Александр Валерьевич был таким не всегда. Он был сначала вятским мальчиком, сыном лавочника, но уже и тогда хмурился и супился, а на материнскую грудь смотрел так, словно настоящее дело делал тут он, который сосал, а грудь была так себе, сбоку припека. Так же смотрел он на товарищей по играм, которыми командовал, и на гимназических учителей, которым дерзил. Он много читал тогда Густава Эмара и Буссенара и видел себя вожаком, мечтал странствовать, влекла его пустыня, но перевернулась его жизнь, когда он в четвертом классе прочел Сент-Анри.
Сент-Анри, впоследствии более известный как маркиз д’Альдейбра, хотя никаким маркизом не был отроду, прославился томами о древней мудрости. Теперь уж мудрости никакой не осталось, а чем глубже в древность, тем мудрей.
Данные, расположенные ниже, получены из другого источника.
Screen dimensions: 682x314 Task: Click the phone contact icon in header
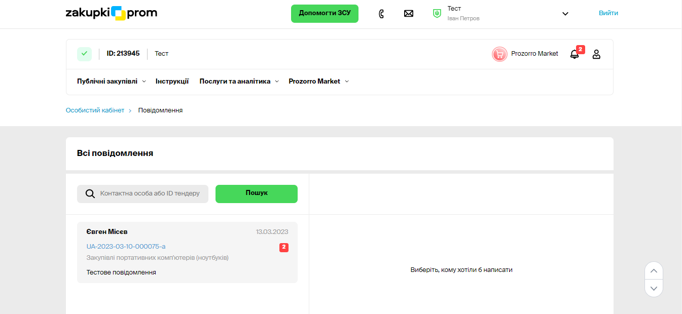381,14
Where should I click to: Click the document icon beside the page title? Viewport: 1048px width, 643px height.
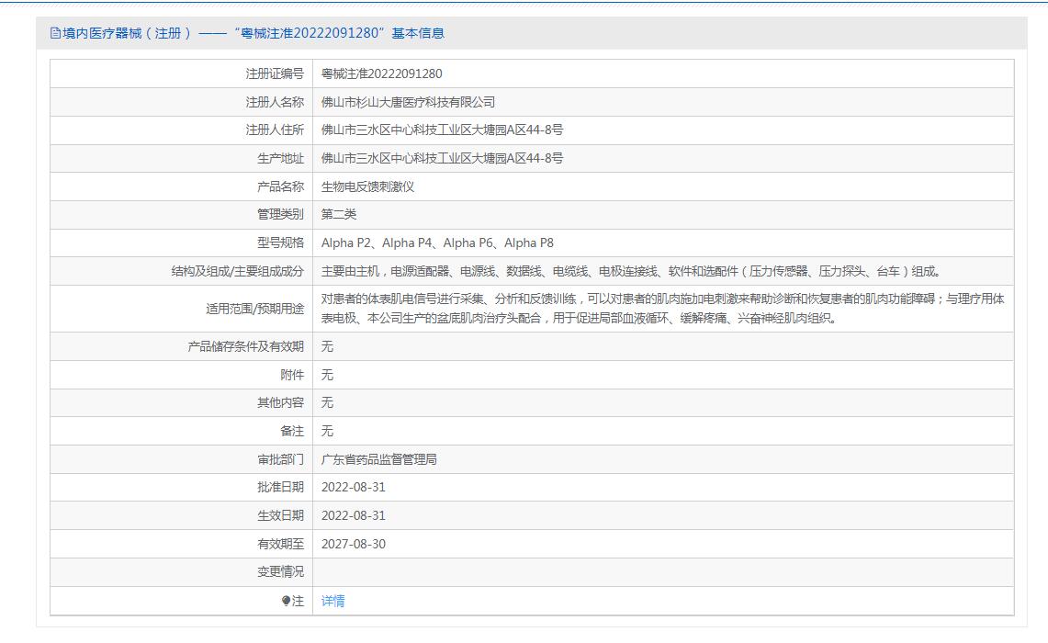pos(55,33)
Додумался он даже до того, что истинные люди существовали до Адама, и память о них сохранена нам в образе Лилит; Адам был человек послушный, специально созданный, как выводят домашнюю собачку, — прежние же были перед ним волки, и сам Бог трепетал их, ибо создал слишком мудрыми, невозбранно свободными; Сент-Анри темно намекал, что, может, вовсе и не Бог лепил ту первую глину, а сам Бог наш был создан для роли служебной, вроде смотрителя райского сада, — но восстал против истинного демиурга и оттеснил великого древнего мудреца на вторые роли, а сам насадил садик и в нем какую-то мораль. «Никакой нет морали! — кричал самозванный маркиз. — Мораль выдумали евреи — истинные дети нашего нынешнего Бога; их-то он поощряет за слабость и хитрость, они его подлинные любимцы, тогда как настоящее, низринутое, томящееся в каменном заточении божество любит ариев, уцелевших первожителей мира, и если арии его освободят, настанет их истинное царство!»